** Start Source document **
Gault et Millau  is a French restaurant guide. It was founded by two restaurant critics, Henri Gault and Christian Millau in 1965.

Points system
Gault Millau rates restaurants on a scale of 1 to 20, with 20 being the highest. Restaurants given below 10 points are rarely listed. The points are awarded based on the quality of the food, with comments about service, price or the atmosphere of the restaurant given separately. Based on this rating, high-ranking restaurants may display one to four toques.  Gault Millau does not accept payment for listing restaurants.

Under its original authors and for many years after they left, Gault Millau never awarded a score of 20 points, under the argument that perfection is beyond the limitations of a normal human being. In 2004, two restaurants, both of chef Marc Veyrat, the Maison de Marc Veyrat (or L'Auberge de l'Eridan) in Veyrier-du-Lac near Annecy and La Ferme de Mon Père ("My Father's Farm") in Megève, received this score. In 2010 and 2011, Sergio Herman's Oud Sluis also received a score of 20/20. To some, this reflects a fall of standards in the guide after it changed from employing a permanent editorial  and tasting staff to using local agents.
** End Source document **
** Start Provided records **
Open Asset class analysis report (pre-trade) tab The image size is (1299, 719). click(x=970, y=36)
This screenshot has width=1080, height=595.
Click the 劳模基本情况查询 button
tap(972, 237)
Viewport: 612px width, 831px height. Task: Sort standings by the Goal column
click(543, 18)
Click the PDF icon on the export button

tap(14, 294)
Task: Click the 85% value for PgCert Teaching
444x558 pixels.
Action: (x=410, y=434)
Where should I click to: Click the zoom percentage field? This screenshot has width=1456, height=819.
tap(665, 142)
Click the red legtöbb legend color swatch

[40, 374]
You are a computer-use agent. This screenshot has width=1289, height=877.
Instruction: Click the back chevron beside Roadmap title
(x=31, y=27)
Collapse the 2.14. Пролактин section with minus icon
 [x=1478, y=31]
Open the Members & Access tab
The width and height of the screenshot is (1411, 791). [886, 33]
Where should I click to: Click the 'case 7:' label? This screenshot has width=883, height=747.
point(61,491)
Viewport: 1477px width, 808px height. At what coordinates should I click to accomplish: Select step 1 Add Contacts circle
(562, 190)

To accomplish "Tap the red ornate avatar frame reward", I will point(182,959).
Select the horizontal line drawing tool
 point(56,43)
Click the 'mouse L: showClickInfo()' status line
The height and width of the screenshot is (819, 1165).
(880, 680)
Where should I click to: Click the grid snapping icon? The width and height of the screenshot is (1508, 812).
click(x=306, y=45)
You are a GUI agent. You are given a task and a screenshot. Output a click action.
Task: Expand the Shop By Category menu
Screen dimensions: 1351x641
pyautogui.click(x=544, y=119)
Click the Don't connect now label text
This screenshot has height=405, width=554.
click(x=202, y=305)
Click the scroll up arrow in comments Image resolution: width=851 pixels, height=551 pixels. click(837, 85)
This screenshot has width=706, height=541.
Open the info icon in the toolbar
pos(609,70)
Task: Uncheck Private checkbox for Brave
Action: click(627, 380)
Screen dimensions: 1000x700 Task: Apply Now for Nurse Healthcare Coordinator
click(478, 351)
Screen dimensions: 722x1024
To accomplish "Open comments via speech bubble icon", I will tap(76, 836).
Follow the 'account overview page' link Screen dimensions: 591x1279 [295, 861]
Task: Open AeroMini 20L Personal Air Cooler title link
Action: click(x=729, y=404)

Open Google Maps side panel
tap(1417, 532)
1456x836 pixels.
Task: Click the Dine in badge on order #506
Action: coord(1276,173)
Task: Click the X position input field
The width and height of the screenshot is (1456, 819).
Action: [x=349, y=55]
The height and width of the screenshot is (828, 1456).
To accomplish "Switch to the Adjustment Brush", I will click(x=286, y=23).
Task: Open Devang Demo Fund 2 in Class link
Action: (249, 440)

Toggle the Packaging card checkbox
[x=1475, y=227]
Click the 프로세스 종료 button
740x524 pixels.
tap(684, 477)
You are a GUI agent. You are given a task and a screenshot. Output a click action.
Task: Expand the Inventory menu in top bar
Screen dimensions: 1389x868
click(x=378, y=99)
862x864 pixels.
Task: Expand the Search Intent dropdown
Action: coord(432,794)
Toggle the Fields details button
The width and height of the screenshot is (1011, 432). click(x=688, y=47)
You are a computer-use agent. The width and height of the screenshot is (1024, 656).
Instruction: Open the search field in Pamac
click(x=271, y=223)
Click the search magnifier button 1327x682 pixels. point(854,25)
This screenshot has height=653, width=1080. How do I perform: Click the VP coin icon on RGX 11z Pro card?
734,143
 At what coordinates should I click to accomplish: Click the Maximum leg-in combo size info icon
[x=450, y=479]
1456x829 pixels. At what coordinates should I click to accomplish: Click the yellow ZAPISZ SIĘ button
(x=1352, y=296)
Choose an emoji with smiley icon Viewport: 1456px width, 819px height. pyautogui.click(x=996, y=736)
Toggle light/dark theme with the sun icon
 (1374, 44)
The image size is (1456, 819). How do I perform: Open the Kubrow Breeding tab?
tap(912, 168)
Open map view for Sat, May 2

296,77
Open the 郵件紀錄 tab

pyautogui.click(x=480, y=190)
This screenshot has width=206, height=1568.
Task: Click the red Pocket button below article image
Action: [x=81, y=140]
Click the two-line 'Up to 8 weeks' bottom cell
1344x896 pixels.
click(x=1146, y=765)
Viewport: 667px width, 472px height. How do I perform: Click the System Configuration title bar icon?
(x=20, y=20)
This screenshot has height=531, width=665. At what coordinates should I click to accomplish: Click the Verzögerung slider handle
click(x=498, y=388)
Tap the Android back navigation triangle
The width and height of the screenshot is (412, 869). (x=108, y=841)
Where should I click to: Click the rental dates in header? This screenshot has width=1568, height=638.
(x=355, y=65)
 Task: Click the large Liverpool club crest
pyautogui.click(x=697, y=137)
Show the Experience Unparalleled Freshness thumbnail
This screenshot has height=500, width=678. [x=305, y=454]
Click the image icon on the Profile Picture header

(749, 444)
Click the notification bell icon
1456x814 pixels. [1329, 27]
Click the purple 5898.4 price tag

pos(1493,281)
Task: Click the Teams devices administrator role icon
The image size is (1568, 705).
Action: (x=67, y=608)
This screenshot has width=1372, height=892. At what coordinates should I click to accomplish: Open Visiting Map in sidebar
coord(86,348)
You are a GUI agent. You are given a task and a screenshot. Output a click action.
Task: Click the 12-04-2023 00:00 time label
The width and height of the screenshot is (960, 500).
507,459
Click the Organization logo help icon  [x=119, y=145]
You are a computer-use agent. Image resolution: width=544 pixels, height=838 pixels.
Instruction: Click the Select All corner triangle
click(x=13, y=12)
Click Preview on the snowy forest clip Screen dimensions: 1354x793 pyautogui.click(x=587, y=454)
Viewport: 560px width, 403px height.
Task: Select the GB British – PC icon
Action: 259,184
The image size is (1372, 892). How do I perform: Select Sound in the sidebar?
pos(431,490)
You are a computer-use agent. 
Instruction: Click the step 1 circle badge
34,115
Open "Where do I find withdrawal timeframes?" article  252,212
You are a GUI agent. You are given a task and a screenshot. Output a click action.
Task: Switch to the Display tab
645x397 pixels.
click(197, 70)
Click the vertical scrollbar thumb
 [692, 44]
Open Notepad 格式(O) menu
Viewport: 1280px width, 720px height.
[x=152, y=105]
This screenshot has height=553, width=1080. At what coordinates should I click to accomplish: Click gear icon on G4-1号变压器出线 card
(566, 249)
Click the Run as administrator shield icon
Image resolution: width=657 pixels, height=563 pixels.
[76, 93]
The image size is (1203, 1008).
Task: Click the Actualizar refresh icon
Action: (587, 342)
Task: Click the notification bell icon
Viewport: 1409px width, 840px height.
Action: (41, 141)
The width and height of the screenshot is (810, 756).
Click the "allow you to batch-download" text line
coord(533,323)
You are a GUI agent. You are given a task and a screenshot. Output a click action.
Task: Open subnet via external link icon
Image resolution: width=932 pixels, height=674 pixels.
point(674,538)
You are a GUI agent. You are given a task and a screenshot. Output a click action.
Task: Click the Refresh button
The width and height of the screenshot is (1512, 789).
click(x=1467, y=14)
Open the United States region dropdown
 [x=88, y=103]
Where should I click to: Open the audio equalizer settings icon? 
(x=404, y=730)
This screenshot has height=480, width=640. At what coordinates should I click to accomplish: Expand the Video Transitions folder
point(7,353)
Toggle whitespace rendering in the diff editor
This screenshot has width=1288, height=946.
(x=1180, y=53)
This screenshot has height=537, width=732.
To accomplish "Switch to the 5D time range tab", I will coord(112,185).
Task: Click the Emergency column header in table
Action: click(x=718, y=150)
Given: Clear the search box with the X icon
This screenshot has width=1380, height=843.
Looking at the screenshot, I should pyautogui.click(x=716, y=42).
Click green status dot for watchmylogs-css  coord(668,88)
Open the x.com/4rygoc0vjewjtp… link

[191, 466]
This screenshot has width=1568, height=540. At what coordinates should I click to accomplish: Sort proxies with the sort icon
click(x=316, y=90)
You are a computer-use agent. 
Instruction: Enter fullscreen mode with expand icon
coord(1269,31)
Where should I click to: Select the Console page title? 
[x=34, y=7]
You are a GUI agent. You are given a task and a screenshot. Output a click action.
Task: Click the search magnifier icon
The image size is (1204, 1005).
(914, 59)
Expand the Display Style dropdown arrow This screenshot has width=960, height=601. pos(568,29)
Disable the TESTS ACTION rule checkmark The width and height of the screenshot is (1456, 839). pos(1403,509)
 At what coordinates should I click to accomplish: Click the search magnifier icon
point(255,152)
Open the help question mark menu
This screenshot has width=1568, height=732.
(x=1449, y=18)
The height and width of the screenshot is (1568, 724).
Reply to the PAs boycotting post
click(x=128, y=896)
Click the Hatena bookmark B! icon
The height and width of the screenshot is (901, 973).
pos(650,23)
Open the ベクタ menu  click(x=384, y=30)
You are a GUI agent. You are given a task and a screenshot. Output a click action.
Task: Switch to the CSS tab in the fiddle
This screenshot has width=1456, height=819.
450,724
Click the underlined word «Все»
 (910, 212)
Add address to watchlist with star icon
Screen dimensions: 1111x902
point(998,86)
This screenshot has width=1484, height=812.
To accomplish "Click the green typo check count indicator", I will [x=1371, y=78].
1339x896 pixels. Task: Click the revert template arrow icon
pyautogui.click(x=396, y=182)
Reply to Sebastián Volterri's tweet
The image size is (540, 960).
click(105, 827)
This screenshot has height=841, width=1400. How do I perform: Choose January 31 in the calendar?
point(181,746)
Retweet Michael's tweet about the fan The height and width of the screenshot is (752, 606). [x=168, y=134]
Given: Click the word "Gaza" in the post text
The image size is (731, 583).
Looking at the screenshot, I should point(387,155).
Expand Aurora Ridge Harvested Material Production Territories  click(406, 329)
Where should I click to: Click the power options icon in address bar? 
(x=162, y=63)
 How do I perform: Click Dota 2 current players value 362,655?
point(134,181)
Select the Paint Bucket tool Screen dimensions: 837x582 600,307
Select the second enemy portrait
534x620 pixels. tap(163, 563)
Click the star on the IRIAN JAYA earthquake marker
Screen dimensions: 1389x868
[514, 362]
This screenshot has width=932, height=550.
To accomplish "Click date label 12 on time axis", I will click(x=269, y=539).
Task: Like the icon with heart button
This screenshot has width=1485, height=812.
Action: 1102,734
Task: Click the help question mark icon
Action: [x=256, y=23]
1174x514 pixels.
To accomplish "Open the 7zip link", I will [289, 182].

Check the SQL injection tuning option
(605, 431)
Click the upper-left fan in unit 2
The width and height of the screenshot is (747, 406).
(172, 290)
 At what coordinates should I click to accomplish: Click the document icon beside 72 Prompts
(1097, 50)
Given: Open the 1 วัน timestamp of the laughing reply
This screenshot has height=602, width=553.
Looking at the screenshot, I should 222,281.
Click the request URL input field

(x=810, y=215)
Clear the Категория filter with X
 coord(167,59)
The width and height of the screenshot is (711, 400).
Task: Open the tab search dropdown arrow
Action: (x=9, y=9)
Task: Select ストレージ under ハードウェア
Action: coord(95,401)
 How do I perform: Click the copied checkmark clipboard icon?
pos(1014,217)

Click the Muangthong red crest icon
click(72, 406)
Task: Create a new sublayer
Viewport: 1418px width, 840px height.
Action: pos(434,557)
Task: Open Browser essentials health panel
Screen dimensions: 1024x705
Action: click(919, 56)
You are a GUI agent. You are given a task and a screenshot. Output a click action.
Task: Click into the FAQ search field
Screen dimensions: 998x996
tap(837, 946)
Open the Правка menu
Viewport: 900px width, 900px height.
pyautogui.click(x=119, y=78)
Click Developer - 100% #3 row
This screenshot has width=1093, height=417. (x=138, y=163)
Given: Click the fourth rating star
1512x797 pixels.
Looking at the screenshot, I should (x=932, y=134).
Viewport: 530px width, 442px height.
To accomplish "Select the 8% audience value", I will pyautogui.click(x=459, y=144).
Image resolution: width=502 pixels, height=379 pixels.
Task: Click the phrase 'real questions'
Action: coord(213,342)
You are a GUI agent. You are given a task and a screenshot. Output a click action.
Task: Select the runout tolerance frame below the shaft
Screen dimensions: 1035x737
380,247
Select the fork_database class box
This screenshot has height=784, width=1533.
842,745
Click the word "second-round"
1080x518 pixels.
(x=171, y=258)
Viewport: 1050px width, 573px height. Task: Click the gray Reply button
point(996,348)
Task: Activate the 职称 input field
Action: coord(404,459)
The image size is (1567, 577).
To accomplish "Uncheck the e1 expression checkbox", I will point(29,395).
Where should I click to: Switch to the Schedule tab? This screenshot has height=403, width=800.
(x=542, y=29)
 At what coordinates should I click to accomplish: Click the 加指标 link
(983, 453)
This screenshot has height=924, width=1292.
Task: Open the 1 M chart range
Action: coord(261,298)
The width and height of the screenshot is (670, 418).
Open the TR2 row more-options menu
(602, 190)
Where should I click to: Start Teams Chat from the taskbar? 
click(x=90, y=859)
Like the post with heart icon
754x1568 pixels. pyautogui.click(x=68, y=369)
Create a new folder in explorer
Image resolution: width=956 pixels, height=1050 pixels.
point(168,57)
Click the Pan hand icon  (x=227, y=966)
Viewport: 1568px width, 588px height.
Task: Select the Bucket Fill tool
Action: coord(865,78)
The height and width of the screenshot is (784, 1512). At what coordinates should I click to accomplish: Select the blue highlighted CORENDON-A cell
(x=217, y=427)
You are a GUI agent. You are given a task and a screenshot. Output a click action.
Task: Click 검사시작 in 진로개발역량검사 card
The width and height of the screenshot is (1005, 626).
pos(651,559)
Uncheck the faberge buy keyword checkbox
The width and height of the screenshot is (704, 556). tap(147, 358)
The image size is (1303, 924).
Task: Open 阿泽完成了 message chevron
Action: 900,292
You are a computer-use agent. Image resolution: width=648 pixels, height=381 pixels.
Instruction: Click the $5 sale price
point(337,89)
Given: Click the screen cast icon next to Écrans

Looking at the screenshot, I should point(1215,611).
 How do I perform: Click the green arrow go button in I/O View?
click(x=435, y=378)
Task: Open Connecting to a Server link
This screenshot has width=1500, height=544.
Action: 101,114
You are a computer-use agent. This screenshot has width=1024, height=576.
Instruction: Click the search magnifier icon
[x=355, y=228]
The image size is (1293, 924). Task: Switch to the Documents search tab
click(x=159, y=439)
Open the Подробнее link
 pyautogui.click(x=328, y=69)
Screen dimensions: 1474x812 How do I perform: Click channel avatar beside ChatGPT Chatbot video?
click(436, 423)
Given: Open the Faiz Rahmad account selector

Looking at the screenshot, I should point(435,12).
** End Provided records **
## Exercise requirements
a – In the passage on Gault Millau, which restaurant received a score of 20/20 in 2010 and 2011?
b – Continue the passage on Gault Millau from its final sentence.

## Responses per task
a – Sergio Herman's Oud Sluis

b –
Differences with Michelin
There has been discussion about which guide is more important, the Michelin Guide or the Gault Millau. In the 1970s the Michelin's continued conservative support of traditional haute cuisine was challenged by the support of nouvelle cuisine by the Gault-Millau.  Michelin is more popular and therefore more influential, while Gault Millau has been considered more food-focused due to the main system being based purely on the quality of the food. Gault Millau has guides for various other countries, including Netherlands, Belgium & Luxembourg, Switzerland, Germany, and Poland.

French Chef of the Year
 1989 Joël Robuchon (Chef of the Century)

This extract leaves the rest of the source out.